Exercise goal.
Reprint the whole of the data exactly.

Entries provided.

+++

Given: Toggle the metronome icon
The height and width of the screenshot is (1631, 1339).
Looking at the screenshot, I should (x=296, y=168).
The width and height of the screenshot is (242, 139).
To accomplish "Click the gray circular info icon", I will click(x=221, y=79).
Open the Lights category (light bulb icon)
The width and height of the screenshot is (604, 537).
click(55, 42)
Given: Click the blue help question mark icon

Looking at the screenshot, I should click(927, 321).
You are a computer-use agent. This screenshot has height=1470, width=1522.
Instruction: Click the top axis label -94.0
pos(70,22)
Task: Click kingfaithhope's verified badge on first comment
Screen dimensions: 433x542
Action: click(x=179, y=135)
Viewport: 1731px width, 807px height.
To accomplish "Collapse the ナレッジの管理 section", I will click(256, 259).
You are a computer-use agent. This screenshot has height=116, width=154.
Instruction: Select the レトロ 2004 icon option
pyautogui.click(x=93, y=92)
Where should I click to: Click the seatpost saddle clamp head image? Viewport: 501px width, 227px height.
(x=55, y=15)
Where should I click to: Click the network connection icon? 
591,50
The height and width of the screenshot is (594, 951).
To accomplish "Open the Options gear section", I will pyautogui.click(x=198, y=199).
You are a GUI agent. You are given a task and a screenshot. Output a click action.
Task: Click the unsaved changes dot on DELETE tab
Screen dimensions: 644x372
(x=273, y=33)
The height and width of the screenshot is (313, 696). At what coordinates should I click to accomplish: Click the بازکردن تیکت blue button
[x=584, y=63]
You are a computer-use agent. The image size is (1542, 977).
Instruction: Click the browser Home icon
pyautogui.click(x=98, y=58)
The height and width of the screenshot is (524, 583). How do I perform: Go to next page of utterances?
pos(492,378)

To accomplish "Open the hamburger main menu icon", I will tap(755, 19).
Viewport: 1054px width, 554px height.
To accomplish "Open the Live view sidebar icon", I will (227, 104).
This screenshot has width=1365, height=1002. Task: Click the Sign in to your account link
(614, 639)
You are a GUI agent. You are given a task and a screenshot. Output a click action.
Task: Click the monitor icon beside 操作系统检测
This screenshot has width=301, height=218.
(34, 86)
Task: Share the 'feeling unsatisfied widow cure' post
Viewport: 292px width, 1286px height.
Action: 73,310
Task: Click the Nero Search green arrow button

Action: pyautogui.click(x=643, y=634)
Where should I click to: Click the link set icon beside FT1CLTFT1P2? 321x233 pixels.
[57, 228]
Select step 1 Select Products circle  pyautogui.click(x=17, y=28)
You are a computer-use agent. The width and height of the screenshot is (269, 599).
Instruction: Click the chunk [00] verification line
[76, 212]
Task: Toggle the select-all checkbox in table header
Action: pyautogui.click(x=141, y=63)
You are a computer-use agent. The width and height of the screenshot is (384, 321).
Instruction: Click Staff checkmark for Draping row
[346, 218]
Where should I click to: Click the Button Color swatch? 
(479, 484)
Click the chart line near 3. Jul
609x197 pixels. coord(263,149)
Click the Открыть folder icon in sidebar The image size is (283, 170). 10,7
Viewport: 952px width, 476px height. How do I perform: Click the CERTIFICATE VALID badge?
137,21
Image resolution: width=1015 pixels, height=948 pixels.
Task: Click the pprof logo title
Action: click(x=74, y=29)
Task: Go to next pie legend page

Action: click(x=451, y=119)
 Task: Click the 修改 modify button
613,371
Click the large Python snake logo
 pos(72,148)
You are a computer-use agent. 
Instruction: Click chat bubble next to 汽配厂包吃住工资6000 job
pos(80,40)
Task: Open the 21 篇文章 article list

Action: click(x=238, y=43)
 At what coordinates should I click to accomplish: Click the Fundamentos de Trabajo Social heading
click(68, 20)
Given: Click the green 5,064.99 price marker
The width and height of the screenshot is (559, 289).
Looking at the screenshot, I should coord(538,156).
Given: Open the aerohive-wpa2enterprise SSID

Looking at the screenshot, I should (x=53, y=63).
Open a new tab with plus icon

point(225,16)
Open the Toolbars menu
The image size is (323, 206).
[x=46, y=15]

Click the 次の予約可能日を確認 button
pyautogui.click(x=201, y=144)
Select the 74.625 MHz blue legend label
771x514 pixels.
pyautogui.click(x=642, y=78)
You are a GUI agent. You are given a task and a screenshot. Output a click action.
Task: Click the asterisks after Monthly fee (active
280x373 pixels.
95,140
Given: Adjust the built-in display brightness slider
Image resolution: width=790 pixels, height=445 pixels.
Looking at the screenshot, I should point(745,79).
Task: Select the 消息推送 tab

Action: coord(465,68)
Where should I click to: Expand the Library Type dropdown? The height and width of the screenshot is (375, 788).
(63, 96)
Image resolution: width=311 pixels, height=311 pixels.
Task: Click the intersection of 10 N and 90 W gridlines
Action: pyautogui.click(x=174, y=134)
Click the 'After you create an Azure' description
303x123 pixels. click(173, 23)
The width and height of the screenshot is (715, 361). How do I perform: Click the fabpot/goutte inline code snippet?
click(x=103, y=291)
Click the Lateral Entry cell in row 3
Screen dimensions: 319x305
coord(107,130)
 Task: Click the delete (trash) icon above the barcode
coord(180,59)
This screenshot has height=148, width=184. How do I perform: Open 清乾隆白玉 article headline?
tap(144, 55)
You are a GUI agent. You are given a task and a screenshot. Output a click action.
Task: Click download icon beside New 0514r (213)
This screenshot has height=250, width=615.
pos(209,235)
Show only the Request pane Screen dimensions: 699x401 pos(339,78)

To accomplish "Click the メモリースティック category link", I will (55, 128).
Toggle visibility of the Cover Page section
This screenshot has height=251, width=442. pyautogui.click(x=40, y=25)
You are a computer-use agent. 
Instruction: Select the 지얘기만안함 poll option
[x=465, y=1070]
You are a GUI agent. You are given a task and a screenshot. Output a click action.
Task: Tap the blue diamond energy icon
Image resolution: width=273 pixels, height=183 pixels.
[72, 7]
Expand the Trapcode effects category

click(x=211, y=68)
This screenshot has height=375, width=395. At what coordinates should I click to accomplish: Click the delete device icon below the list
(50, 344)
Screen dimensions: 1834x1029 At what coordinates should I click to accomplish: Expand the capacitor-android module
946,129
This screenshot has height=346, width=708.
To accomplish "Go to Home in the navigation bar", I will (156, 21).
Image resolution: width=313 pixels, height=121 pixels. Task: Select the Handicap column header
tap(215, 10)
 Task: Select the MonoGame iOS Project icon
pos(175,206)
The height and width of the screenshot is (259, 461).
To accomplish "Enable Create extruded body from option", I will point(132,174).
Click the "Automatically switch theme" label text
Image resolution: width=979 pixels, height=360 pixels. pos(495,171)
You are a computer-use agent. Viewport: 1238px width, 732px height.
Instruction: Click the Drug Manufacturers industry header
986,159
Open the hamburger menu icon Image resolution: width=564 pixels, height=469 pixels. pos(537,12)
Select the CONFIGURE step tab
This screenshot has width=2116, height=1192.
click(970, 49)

+++

Answer section.
Given: Toggle the metronome icon
The height and width of the screenshot is (1631, 1339).
Looking at the screenshot, I should (x=296, y=168).
The width and height of the screenshot is (242, 139).
To accomplish "Click the gray circular info icon", I will click(x=221, y=79).
Open the Lights category (light bulb icon)
The width and height of the screenshot is (604, 537).
click(55, 42)
Given: Click the blue help question mark icon

Looking at the screenshot, I should click(927, 321).
You are a computer-use agent. This screenshot has height=1470, width=1522.
Instruction: Click the top axis label -94.0
pos(70,22)
Task: Click kingfaithhope's verified badge on first comment
Screen dimensions: 433x542
Action: click(x=179, y=135)
Viewport: 1731px width, 807px height.
To accomplish "Collapse the ナレッジの管理 section", I will click(256, 259).
You are a computer-use agent. This screenshot has height=116, width=154.
Instruction: Select the レトロ 2004 icon option
pyautogui.click(x=93, y=92)
Where should I click to: Click the seatpost saddle clamp head image? Viewport: 501px width, 227px height.
(x=55, y=15)
Where should I click to: Click the network connection icon? 
591,50
The height and width of the screenshot is (594, 951).
To accomplish "Open the Options gear section", I will pyautogui.click(x=198, y=199).
You are a GUI agent. You are given a task and a screenshot. Output a click action.
Task: Click the unsaved changes dot on DELETE tab
Screen dimensions: 644x372
(x=273, y=33)
The height and width of the screenshot is (313, 696). At what coordinates should I click to accomplish: Click the بازکردن تیکت blue button
[x=584, y=63]
You are a computer-use agent. The image size is (1542, 977).
Instruction: Click the browser Home icon
pyautogui.click(x=98, y=58)
The height and width of the screenshot is (524, 583). How do I perform: Go to next page of utterances?
pos(492,378)

To accomplish "Open the hamburger main menu icon", I will tap(755, 19).
Viewport: 1054px width, 554px height.
To accomplish "Open the Live view sidebar icon", I will (227, 104).
This screenshot has width=1365, height=1002. Task: Click the Sign in to your account link
(614, 639)
You are a GUI agent. You are given a task and a screenshot. Output a click action.
Task: Click the monitor icon beside 操作系统检测
This screenshot has width=301, height=218.
(34, 86)
Task: Share the 'feeling unsatisfied widow cure' post
Viewport: 292px width, 1286px height.
Action: 73,310
Task: Click the Nero Search green arrow button

Action: pyautogui.click(x=643, y=634)
Where should I click to: Click the link set icon beside FT1CLTFT1P2? 321x233 pixels.
[57, 228]
Select step 1 Select Products circle  pyautogui.click(x=17, y=28)
You are a computer-use agent. The width and height of the screenshot is (269, 599).
Instruction: Click the chunk [00] verification line
[76, 212]
Task: Toggle the select-all checkbox in table header
Action: pyautogui.click(x=141, y=63)
You are a computer-use agent. The width and height of the screenshot is (384, 321).
Instruction: Click Staff checkmark for Draping row
[346, 218]
Where should I click to: Click the Button Color swatch? 
(479, 484)
Click the chart line near 3. Jul
609x197 pixels. coord(263,149)
Click the Открыть folder icon in sidebar The image size is (283, 170). 10,7
Viewport: 952px width, 476px height. How do I perform: Click the CERTIFICATE VALID badge?
137,21
Image resolution: width=1015 pixels, height=948 pixels.
Task: Click the pprof logo title
Action: click(x=74, y=29)
Task: Go to next pie legend page

Action: click(x=451, y=119)
 Task: Click the 修改 modify button
613,371
Click the large Python snake logo
 pos(72,148)
You are a computer-use agent. 
Instruction: Click chat bubble next to 汽配厂包吃住工资6000 job
pos(80,40)
Task: Open the 21 篇文章 article list

Action: click(x=238, y=43)
 At what coordinates should I click to accomplish: Click the Fundamentos de Trabajo Social heading
click(68, 20)
Given: Click the green 5,064.99 price marker
The width and height of the screenshot is (559, 289).
Looking at the screenshot, I should coord(538,156).
Given: Open the aerohive-wpa2enterprise SSID

Looking at the screenshot, I should (x=53, y=63).
Open a new tab with plus icon

point(225,16)
Open the Toolbars menu
The image size is (323, 206).
[x=46, y=15]

Click the 次の予約可能日を確認 button
pyautogui.click(x=201, y=144)
Select the 74.625 MHz blue legend label
771x514 pixels.
pyautogui.click(x=642, y=78)
You are a GUI agent. You are given a task and a screenshot. Output a click action.
Task: Click the asterisks after Monthly fee (active
280x373 pixels.
95,140
Given: Adjust the built-in display brightness slider
Image resolution: width=790 pixels, height=445 pixels.
Looking at the screenshot, I should point(745,79).
Task: Select the 消息推送 tab

Action: coord(465,68)
Where should I click to: Expand the Library Type dropdown? The height and width of the screenshot is (375, 788).
(63, 96)
Image resolution: width=311 pixels, height=311 pixels.
Task: Click the intersection of 10 N and 90 W gridlines
Action: pyautogui.click(x=174, y=134)
Click the 'After you create an Azure' description
303x123 pixels. click(173, 23)
The width and height of the screenshot is (715, 361). How do I perform: Click the fabpot/goutte inline code snippet?
click(x=103, y=291)
Click the Lateral Entry cell in row 3
Screen dimensions: 319x305
coord(107,130)
 Task: Click the delete (trash) icon above the barcode
coord(180,59)
This screenshot has height=148, width=184. How do I perform: Open 清乾隆白玉 article headline?
tap(144, 55)
You are a GUI agent. You are given a task and a screenshot. Output a click action.
Task: Click download icon beside New 0514r (213)
This screenshot has height=250, width=615.
pos(209,235)
Show only the Request pane Screen dimensions: 699x401 pos(339,78)

To accomplish "Click the メモリースティック category link", I will (55, 128).
Toggle visibility of the Cover Page section
This screenshot has height=251, width=442. pyautogui.click(x=40, y=25)
You are a computer-use agent. 
Instruction: Select the 지얘기만안함 poll option
[x=465, y=1070]
You are a GUI agent. You are given a task and a screenshot. Output a click action.
Task: Tap the blue diamond energy icon
Image resolution: width=273 pixels, height=183 pixels.
[72, 7]
Expand the Trapcode effects category

click(x=211, y=68)
This screenshot has height=375, width=395. At what coordinates should I click to accomplish: Click the delete device icon below the list
(50, 344)
Screen dimensions: 1834x1029 At what coordinates should I click to accomplish: Expand the capacitor-android module
946,129
This screenshot has height=346, width=708.
To accomplish "Go to Home in the navigation bar", I will (156, 21).
Image resolution: width=313 pixels, height=121 pixels. Task: Select the Handicap column header
tap(215, 10)
 Task: Select the MonoGame iOS Project icon
pos(175,206)
The height and width of the screenshot is (259, 461).
To accomplish "Enable Create extruded body from option", I will point(132,174).
Click the "Automatically switch theme" label text
Image resolution: width=979 pixels, height=360 pixels. pos(495,171)
You are a computer-use agent. Viewport: 1238px width, 732px height.
Instruction: Click the Drug Manufacturers industry header
986,159
Open the hamburger menu icon Image resolution: width=564 pixels, height=469 pixels. pos(537,12)
Select the CONFIGURE step tab
This screenshot has width=2116, height=1192.
click(970, 49)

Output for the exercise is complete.